My actual data has 15 different job columns that I want to "sum" across.
So before looks like:
Name | Job1 | Job2 |
---|---|---|
tom | Yes | No |
nick | Partial | Yes |
juli | No | No |
And I'd like afterwards to look like:
Name | Job1 | Job2 | Received_money |
---|---|---|---|
tom | Yes | No | 1 |
nick | Partial | Yes | 2 |
juli | No | No | 0 |
Current code
df['Received_money'] = df[['Job1', 'Job2']].apply(lambda row: len(row[row == 'Yes']), axis=1)
This is my current code and it partially does what I want. It adds up the number of times it says "Yes" in the columns listed. But:
"== 'partial'"
and "== 'paid'"
, and how to get it to give 1 point (so to speak) for each time these occur(Example data)
import pandas as pd
# initialize list of lists
data = [['tom', "Yes", "No"], ['nick', "Partial", "Yes"], ['juli', "No", "No"]]

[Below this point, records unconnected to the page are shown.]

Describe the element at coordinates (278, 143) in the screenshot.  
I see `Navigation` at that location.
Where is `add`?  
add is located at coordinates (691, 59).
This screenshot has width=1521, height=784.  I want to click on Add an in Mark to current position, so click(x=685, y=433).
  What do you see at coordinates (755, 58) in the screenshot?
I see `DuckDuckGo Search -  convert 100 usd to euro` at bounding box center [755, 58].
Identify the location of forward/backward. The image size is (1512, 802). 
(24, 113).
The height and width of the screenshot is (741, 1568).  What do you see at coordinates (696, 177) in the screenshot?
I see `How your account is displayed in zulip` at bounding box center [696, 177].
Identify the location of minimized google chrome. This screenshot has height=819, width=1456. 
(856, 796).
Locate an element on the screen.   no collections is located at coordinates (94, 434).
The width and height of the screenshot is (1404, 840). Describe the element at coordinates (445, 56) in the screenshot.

# Create the pandas DataFrame
df = pd.DataFrame(data, columns=['Name', 'Job1', 'Job2'])
Thank you!
I added 2 more Job columns just for testing. This should satisfy your requirement.
data = [['tom', "Yes", "No","Partial","Paid"], ['nick', "Partial", "Yes"], ['juli', "No", "No","Partial","Paid"]]
df = pd.DataFrame(data, columns=['Name', 'Job1', 'Job2','Job3','Job4'])
job_cols =['Job1','Job2','Job3','Job4']
paid_values = ['Yes','Paid','Partial']
df['Received_money'] = df[job_cols].apply(lambda row : len([r for r in row if r in paid_values]),axis=1)
print(df)